#### [What to do]
A verbatim copy of every record is required, and no pictures should be included.
Data for review Block Start
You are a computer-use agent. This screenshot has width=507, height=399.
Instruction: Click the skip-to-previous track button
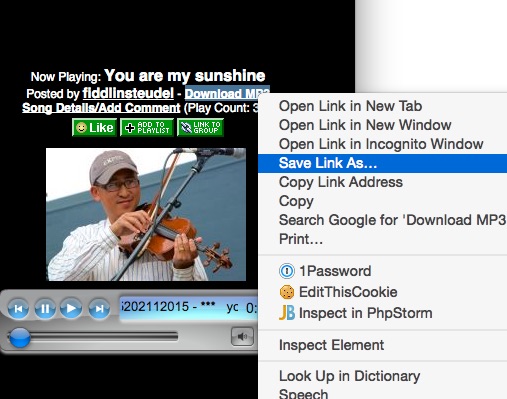pyautogui.click(x=18, y=309)
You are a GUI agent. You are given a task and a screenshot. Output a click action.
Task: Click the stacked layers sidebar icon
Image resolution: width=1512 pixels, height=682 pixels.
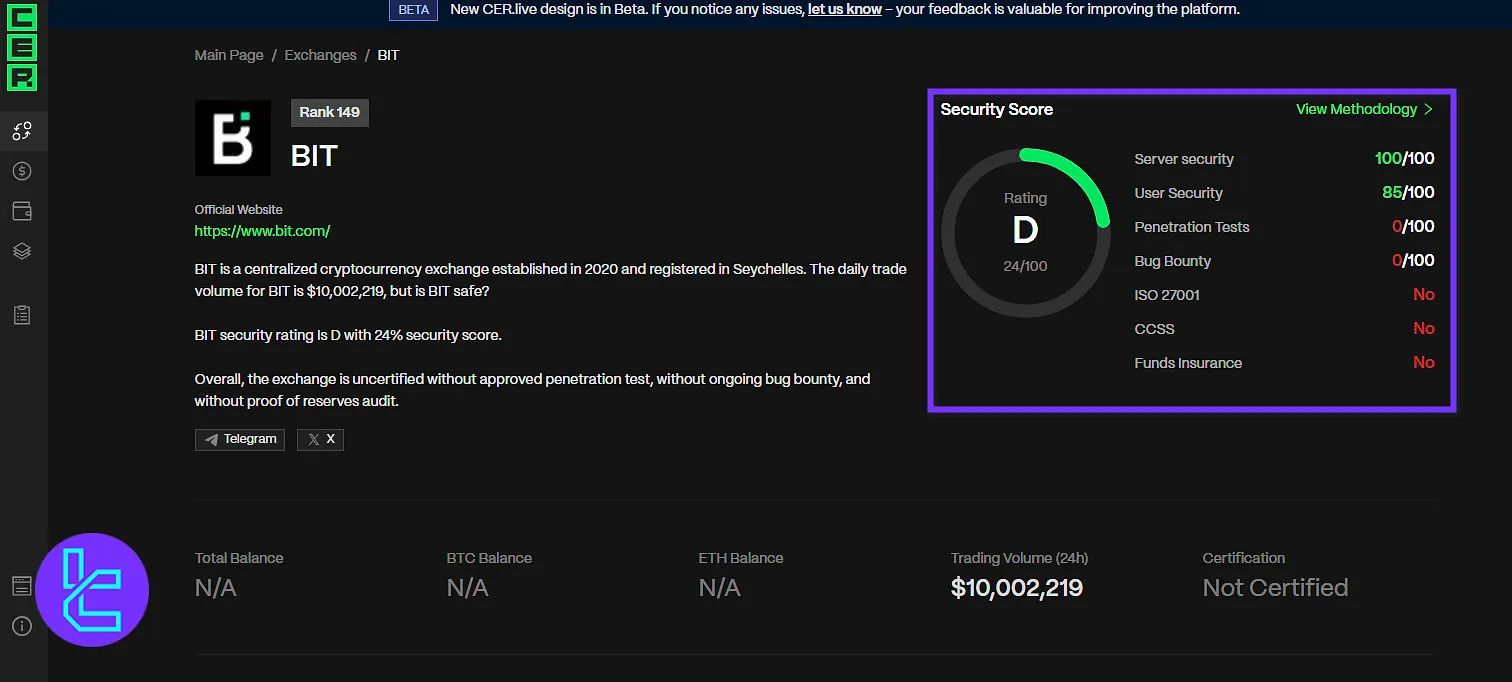tap(22, 251)
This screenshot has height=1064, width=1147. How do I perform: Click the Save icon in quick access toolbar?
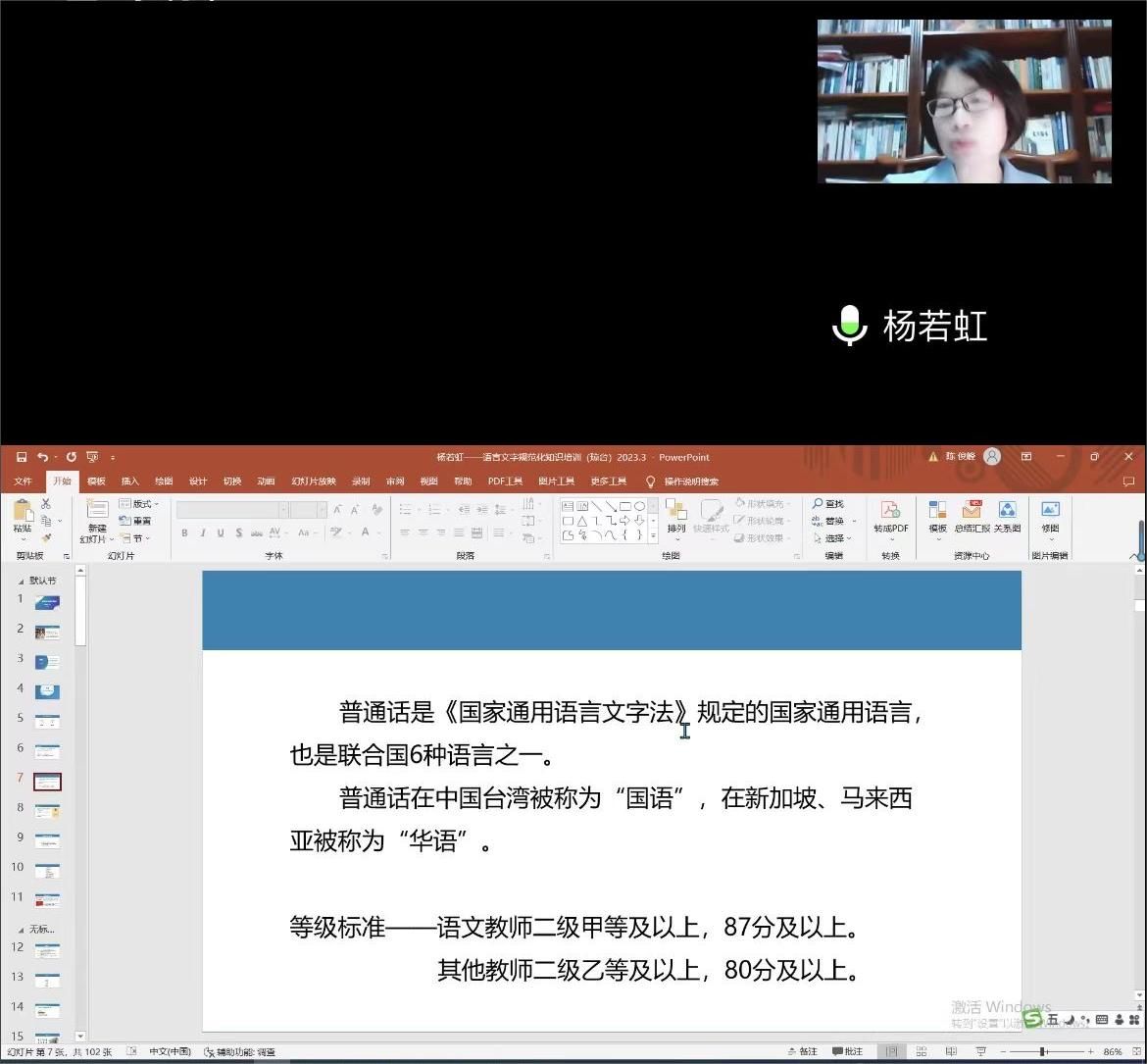click(22, 457)
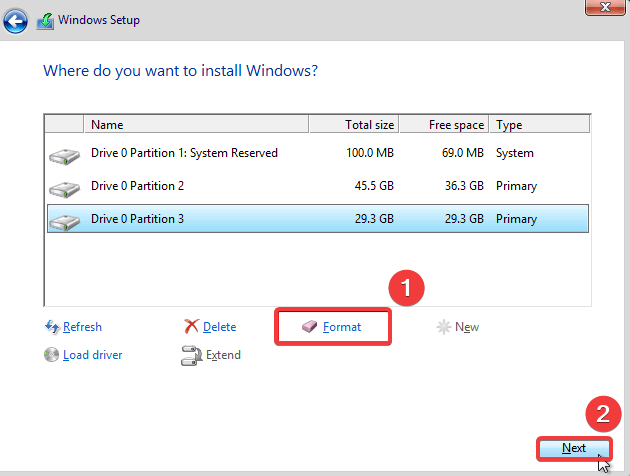Click the New partition star icon
This screenshot has height=476, width=630.
pos(444,327)
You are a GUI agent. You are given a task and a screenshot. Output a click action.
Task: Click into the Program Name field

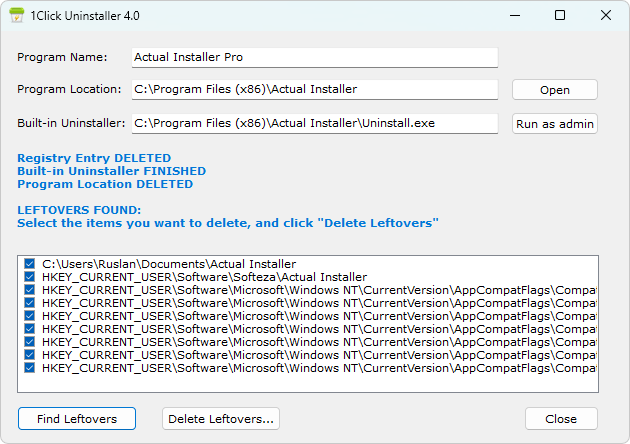(314, 58)
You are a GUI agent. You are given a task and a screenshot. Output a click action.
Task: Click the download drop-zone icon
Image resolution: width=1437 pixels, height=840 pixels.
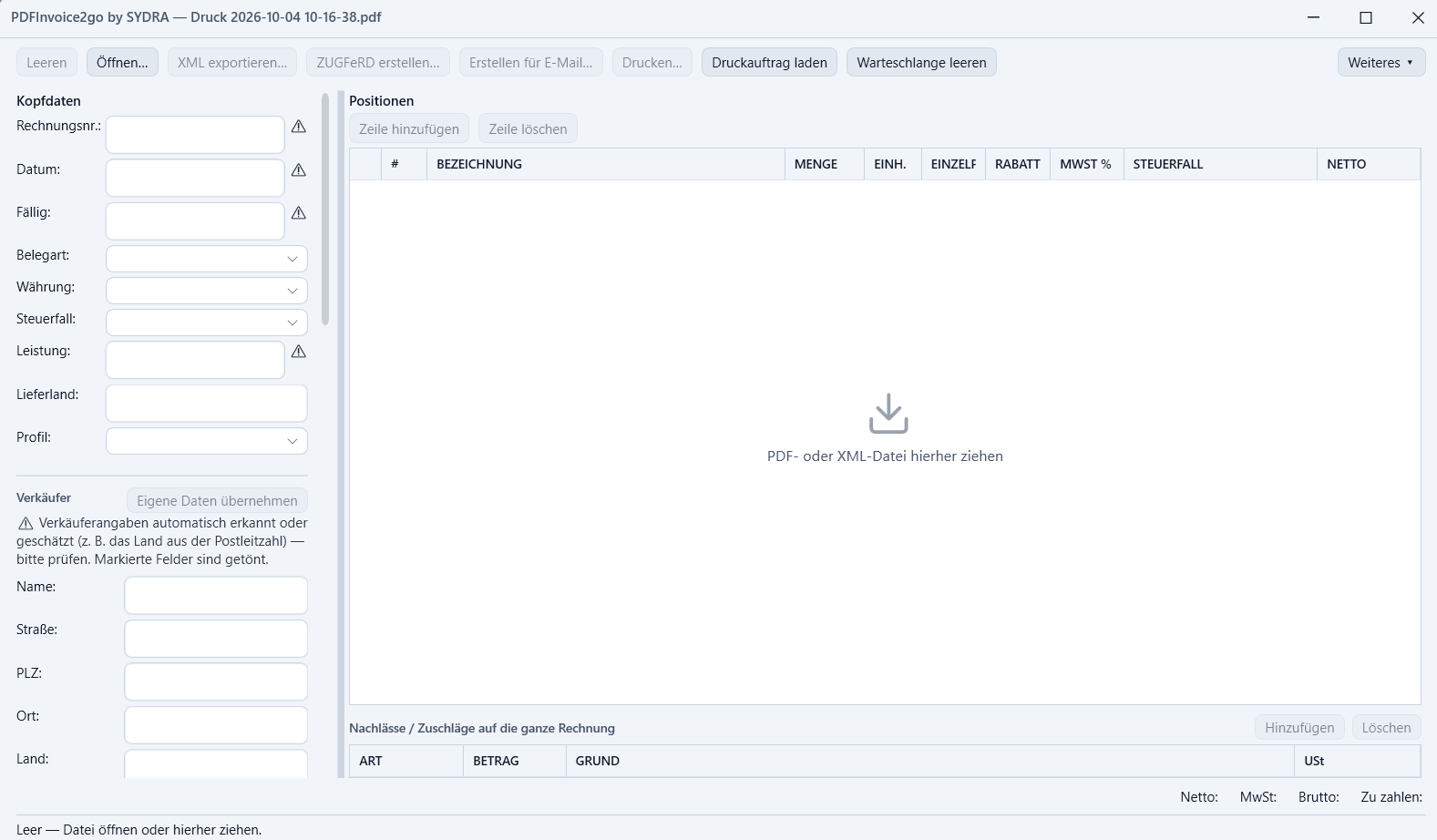point(888,414)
Data for review Block End
#### [Exercise answer]
You are a computer-use agent. This screenshot has width=507, height=399.
Instruction: Click the skip-to-previous track button
pyautogui.click(x=18, y=309)
You are a GUI agent. You are given a task and a screenshot. Output a click action.
Task: Click the stacked layers sidebar icon
Image resolution: width=1512 pixels, height=682 pixels.
tap(22, 251)
This screenshot has height=1064, width=1147. How do I perform: Click the Save icon in quick access toolbar?
click(22, 457)
Click the New partition star icon
This screenshot has height=476, width=630.
pos(444,327)
You are a GUI agent. You are given a task and a screenshot. Output a click action.
Task: Click into the Program Name field

(314, 58)
You are a GUI agent. You are given a task and a screenshot. Output a click action.
Task: Click the download drop-zone icon
Image resolution: width=1437 pixels, height=840 pixels.
point(888,414)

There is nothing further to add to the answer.